RIETI - Dopo la sconfitta a Scafati, al di là di qualsiasi considerazione tecnica, le tre gare disputate dalla Zeus Energy Npc in Supercoppa – buona idea della Lega per disputare in precampionato gare quasi “vere” – hanno mostrato, malgrado la mancata qualificazione ai quarti, una squadra mai andata sotto i 90 punti, a differenza della scorsa stagione quando superare i 70 o avvicinarsi agli 80 era una vera impresa. È una formazione differente, con 8 uomini nuovi, dalle caratteristiche diverse rispetto al passato e ancora in fase di assemblaggio, senza aver potuto impiegare appieno Stefanelli e Filoni.

E' presto ancora per trarre conclusioni dopo due gare contro squadre due squadre di profilo medio che sono ancora un cantiere aperto, come Eurobasket e Latina, e una contro Scafati, compatta, dotata di grande fisicità e potenza in ogni ruolo, già in forma campionato, pronta a lottare per il vertice. Tre gare da cui sono arrivate varie indicazioni positive, mentre per quelle negative, o presunte tali, servono ancora pazienza e ulteriori verifiche prima di emettere sentenze.

BROWN
E’ la novità più bella. In crescendo di gara in gara, potente, capace di trovare senza fatica la via del canestro, deve ancora completare l’assimilazione del basket italiano. Difficile dire dove potrebbe arrivare quando si armonizzerà di più con gli altri. E in difesa è ancora tutto da scoprire. VOTO 8.

CANNON
Circondato da Fall, Putney e Ammannato, il suo pur potente 1.98 ha faticato a imporsi, ma non sempre troverà avversarie così attrezzate in area. Anche perché, nonostante i 92 punti segnati dalla Npc, è stato arduo creargli spazio sotto canestro. Malgrado una serata non delle migliori ha raccolto buone statistiche: VOTO 7.

VILDERA
Vale lo stesso discorso fatto per Cannon. In difesa si è sbattuto come ha potuto. In attacco, contro simili avversarie, deve affinare il repertorio di tiro e ha bisogno di una squadra che giri meglio intorno. VOTO 7.

ZUCCA
E’ venuto fuori soprattutto nella seconda fase del match, combinando cose discrete. Sta ancora lavorando per trovare la sua dimensione in squadra.

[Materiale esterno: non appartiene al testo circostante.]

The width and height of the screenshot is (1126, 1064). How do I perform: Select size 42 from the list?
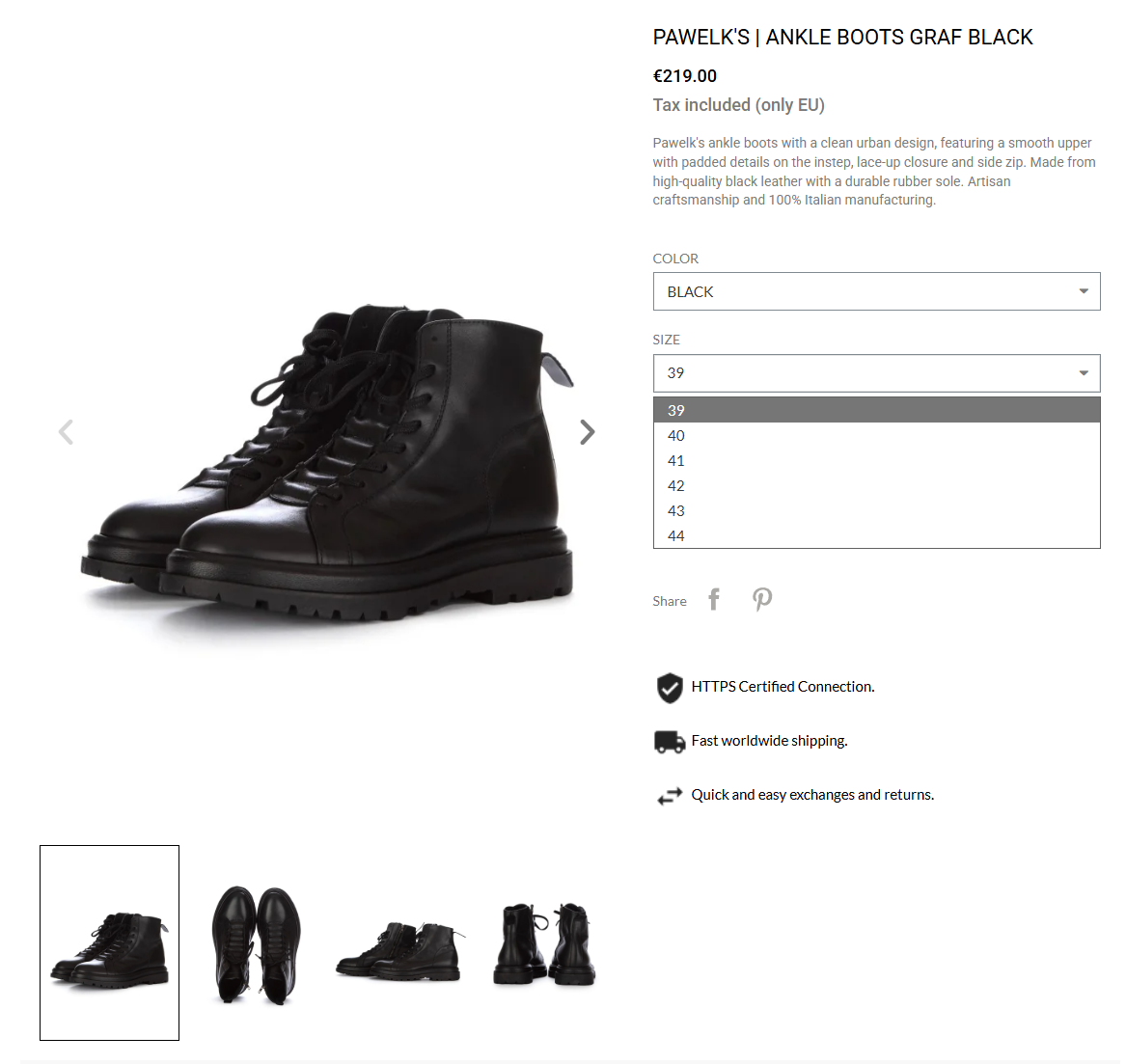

VOTO 6

NIKOLIC
Finché non rientra Stefanelli parte in quintetto base come ala piccola, che forse potrebbe essere il suo futuro ad alti livelli. Ovviamente si spende anche vicino al canestro. Alterno in attacco ma discreto, deve scaltrirsi in difesa. VOTO 5.5.

PASTORE
L’assenza di Stefanelli lo costringe a fare il boia e l’impiccato, trascurando un po' l'attacco, per ricoprire altri compiti, dai quali non si tira certo indietro, anche se costretto a rinunciare ad alcune sue prerogative. E in una gara come quella di Scafati resta ancora più difficile esprimersi malgrado l'impegno non facile in difesa. VOTO 5.

PASSERA
Come già ripetuto, non è un realizzatore e mai lo sarà. Da sempre è stato un uomo dedito a gestire i ritmi giocando al servizio dei compagni. Comunque non sarà facile per nessuno giocare contro il trio Frazier, Rossato, Tommasini, specialmente se supportati da una batteria di lunghi come quella campana. E si è visto. Dopo 12 stagioni in serie A dovrebbe sapersi gestire per arrivare al meglio per l’inizio della stagione. È ancora presto per esprimere sentenze nonostante il non facile banco di prova di Scafati. Anche perché non è ancora ben chiaro dove possa puntare la Npc. VOTO 5.

FUMAGALLI
Gara di Scafati utilissima per fare esperienza in fretta, e l’applicazione non è mancata. Azzardato fare frettolosi paragoni del tipo “con quale regista gioca meglio la squadra”, anche perché il coach Alessandro Rossi ha impiegato i due playmaker pure insieme. E i rispettivi plus/minus hanno dato mediamente gli stessi riscontri. VOTO 5.

ROSSI
Il problema principale contro Scafati era rallentarne il ritmo: cosa che risulterà difficile per molti in futuro. Il fatto che la Npc abbia recuperato un solo pallone in tutta la gara conferma che la difesa è mancata, come ribadito dai 105 punti subiti, e che alla squadra non è arrivato il giusto input. Partita utile per capire meglio alcuni aspetti sui singoli. L’attacco pare comunque prolifico, Brown deve ancora finire di ambientarsi e poche squadre sono come Scafati. VOTO 5.5.